▶ [TASK INSTRUCTIONS]
Repeat the items between the line holding "This screenshot has height=860, width=1728." and the line holding "point(2301,35)", inclusive, with no changes.

▶ [ENTRIES PROVIDED]
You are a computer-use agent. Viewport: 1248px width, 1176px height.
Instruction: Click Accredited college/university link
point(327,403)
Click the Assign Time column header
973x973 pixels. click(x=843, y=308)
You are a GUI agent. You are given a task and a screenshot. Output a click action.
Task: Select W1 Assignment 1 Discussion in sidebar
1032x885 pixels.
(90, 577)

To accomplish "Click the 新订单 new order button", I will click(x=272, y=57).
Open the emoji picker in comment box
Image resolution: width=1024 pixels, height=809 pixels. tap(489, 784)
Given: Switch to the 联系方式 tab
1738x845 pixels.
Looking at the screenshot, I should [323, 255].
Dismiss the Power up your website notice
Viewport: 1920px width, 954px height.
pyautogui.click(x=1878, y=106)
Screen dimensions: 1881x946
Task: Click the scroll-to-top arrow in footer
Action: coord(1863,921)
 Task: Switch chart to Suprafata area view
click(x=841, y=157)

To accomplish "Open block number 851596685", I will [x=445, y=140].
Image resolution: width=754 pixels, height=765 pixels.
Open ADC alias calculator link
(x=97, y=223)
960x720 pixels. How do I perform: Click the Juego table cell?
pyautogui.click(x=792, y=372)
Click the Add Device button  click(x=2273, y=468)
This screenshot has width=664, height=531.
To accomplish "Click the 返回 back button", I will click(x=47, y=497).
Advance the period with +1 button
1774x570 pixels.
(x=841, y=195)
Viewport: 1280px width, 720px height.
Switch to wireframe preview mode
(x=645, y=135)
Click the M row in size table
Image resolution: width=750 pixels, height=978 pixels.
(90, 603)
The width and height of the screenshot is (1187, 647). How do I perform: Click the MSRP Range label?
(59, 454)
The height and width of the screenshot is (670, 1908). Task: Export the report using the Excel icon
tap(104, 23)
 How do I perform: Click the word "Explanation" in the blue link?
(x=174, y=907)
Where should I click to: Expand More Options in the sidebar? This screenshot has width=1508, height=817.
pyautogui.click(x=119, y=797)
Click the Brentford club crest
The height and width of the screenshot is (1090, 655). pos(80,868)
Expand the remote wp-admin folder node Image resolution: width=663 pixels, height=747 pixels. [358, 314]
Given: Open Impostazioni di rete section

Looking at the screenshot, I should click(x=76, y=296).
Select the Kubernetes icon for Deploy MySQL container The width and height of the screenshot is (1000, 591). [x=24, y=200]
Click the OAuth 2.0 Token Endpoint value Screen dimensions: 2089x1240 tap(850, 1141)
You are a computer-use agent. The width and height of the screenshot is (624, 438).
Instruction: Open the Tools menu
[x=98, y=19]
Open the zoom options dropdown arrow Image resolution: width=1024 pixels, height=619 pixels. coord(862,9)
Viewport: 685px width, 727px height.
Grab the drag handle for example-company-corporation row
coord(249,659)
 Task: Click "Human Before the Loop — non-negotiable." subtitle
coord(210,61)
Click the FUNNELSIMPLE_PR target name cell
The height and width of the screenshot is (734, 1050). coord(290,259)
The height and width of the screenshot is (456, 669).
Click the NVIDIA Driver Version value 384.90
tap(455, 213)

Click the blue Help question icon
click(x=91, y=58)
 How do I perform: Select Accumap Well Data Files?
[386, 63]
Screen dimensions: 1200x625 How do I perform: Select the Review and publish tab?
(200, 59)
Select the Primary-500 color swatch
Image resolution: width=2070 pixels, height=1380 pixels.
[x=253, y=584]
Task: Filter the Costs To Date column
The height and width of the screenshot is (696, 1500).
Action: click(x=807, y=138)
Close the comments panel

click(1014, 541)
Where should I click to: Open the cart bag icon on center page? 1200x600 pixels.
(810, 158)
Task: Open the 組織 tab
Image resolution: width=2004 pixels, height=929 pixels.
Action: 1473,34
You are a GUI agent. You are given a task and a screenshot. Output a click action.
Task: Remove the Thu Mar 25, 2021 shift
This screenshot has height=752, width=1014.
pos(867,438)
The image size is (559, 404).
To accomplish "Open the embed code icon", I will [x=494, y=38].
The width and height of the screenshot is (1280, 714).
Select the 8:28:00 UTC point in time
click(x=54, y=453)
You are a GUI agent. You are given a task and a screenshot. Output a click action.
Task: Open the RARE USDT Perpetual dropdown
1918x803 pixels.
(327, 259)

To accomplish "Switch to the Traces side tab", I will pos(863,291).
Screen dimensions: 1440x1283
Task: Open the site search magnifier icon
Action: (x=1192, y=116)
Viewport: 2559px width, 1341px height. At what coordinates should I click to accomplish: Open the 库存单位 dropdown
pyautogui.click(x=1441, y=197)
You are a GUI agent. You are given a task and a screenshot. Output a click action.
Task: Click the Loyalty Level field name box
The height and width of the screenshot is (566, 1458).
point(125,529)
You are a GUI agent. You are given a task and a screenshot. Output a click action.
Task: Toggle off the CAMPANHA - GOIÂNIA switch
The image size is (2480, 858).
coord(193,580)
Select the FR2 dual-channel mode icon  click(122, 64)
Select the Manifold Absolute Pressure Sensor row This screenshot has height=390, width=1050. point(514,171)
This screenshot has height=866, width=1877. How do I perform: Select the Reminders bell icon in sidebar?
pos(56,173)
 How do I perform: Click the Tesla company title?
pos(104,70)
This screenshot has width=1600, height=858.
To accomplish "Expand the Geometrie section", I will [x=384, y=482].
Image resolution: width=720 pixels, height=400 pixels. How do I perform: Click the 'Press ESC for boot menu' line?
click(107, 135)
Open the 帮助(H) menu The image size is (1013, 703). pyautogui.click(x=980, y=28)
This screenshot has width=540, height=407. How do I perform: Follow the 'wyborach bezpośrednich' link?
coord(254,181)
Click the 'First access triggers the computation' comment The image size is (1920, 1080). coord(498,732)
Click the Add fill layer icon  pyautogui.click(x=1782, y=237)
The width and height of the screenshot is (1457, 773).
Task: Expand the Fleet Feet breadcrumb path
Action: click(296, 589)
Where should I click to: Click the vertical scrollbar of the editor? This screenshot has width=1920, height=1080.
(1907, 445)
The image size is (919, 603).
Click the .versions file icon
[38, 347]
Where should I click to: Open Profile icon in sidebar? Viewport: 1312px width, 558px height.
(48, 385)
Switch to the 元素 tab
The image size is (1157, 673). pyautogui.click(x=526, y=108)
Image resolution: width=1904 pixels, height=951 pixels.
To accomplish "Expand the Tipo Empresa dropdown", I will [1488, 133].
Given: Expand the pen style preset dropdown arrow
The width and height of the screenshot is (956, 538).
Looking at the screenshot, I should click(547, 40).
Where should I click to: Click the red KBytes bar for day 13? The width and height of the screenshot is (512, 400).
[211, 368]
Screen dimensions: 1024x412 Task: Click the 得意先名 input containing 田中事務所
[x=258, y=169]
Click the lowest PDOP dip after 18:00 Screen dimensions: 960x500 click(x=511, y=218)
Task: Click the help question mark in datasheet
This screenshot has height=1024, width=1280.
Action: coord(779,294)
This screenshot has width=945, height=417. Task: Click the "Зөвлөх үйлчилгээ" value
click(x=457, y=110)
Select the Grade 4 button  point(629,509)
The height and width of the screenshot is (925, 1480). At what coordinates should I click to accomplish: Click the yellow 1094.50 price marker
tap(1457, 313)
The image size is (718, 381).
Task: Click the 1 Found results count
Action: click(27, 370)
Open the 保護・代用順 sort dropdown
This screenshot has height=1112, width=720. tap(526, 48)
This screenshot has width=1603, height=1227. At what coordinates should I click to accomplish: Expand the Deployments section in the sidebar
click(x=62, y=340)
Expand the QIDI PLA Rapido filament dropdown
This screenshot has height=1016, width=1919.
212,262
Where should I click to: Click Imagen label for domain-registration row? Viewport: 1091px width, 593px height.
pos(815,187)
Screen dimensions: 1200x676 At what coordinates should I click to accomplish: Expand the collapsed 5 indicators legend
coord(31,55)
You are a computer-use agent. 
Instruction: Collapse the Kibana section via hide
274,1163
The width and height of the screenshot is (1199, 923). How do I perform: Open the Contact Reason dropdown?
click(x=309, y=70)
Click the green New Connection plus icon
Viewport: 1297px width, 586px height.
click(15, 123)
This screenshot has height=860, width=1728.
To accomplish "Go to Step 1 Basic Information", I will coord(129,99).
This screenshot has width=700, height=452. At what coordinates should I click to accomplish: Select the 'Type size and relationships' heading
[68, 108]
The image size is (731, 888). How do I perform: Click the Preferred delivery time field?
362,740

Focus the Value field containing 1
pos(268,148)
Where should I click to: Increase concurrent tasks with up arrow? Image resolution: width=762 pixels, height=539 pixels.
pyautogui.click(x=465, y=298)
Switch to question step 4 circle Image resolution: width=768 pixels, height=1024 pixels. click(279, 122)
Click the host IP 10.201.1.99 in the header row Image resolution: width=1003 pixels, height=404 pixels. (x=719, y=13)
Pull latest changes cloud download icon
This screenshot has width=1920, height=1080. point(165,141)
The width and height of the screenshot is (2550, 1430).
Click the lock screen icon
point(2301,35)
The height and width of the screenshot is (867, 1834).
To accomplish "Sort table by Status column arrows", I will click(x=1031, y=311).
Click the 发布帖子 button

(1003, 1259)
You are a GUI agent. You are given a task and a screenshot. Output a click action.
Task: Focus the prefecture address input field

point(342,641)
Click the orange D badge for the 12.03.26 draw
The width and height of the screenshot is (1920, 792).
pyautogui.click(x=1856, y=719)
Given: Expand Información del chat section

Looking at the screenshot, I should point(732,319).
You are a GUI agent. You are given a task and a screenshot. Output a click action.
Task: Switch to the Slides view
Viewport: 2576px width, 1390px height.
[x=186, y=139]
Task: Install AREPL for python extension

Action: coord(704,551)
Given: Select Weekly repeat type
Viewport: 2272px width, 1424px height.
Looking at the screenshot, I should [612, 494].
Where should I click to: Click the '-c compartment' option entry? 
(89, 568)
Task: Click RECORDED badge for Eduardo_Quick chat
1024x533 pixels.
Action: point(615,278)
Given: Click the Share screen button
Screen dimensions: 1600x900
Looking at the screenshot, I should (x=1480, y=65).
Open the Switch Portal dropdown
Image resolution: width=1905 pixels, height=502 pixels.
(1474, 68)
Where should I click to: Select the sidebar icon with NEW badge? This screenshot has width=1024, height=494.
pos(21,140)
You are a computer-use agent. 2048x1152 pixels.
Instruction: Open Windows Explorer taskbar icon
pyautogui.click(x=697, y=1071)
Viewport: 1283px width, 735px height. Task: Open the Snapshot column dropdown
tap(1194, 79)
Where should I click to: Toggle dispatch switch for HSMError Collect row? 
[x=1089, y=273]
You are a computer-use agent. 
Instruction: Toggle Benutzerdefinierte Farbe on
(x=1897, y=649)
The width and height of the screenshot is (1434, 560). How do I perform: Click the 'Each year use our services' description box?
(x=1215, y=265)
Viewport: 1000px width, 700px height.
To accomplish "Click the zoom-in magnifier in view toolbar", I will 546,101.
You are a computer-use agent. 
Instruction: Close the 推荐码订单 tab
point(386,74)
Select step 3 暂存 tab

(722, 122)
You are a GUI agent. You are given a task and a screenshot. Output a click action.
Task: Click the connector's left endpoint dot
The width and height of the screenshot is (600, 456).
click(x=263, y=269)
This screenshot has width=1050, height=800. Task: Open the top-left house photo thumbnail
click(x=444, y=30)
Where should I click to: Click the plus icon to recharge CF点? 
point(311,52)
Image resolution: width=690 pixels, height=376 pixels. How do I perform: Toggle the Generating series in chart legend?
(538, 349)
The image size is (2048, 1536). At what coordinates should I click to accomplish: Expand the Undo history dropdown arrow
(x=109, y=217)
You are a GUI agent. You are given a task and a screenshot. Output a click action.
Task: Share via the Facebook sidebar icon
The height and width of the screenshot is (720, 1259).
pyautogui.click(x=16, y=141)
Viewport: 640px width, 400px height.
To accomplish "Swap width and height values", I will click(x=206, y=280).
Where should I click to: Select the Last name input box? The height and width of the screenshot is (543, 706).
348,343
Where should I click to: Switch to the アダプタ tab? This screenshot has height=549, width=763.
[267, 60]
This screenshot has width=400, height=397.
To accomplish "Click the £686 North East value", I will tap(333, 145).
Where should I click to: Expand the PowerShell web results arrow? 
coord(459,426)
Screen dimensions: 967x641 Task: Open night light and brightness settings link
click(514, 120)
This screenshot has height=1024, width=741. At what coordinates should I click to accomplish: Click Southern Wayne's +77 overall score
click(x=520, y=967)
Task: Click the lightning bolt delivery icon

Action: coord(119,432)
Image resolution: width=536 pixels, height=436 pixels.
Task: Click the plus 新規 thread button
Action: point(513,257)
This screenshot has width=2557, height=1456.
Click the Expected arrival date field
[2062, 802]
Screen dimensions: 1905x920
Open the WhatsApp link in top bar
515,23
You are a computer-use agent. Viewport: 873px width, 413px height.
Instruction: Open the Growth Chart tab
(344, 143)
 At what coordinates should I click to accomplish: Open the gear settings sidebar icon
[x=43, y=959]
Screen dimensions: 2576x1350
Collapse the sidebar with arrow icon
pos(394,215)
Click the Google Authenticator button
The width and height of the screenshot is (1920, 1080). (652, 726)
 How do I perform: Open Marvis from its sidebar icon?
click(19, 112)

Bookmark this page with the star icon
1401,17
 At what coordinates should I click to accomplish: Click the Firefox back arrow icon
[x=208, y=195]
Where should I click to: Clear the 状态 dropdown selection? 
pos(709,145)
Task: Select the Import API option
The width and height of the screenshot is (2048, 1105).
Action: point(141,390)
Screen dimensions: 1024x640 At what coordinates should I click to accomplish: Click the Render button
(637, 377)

▶ [SOLVED EXERCISE]
This screenshot has height=860, width=1728.
To accomplish "Go to Step 1 Basic Information", I will coord(129,99).
This screenshot has width=700, height=452. At what coordinates should I click to accomplish: Select the 'Type size and relationships' heading
[68, 108]
The image size is (731, 888). How do I perform: Click the Preferred delivery time field?
362,740

Focus the Value field containing 1
pos(268,148)
Where should I click to: Increase concurrent tasks with up arrow? Image resolution: width=762 pixels, height=539 pixels.
pyautogui.click(x=465, y=298)
Switch to question step 4 circle Image resolution: width=768 pixels, height=1024 pixels. click(279, 122)
Click the host IP 10.201.1.99 in the header row Image resolution: width=1003 pixels, height=404 pixels. (x=719, y=13)
Pull latest changes cloud download icon
This screenshot has width=1920, height=1080. point(165,141)
The width and height of the screenshot is (2550, 1430).
Click the lock screen icon
point(2301,35)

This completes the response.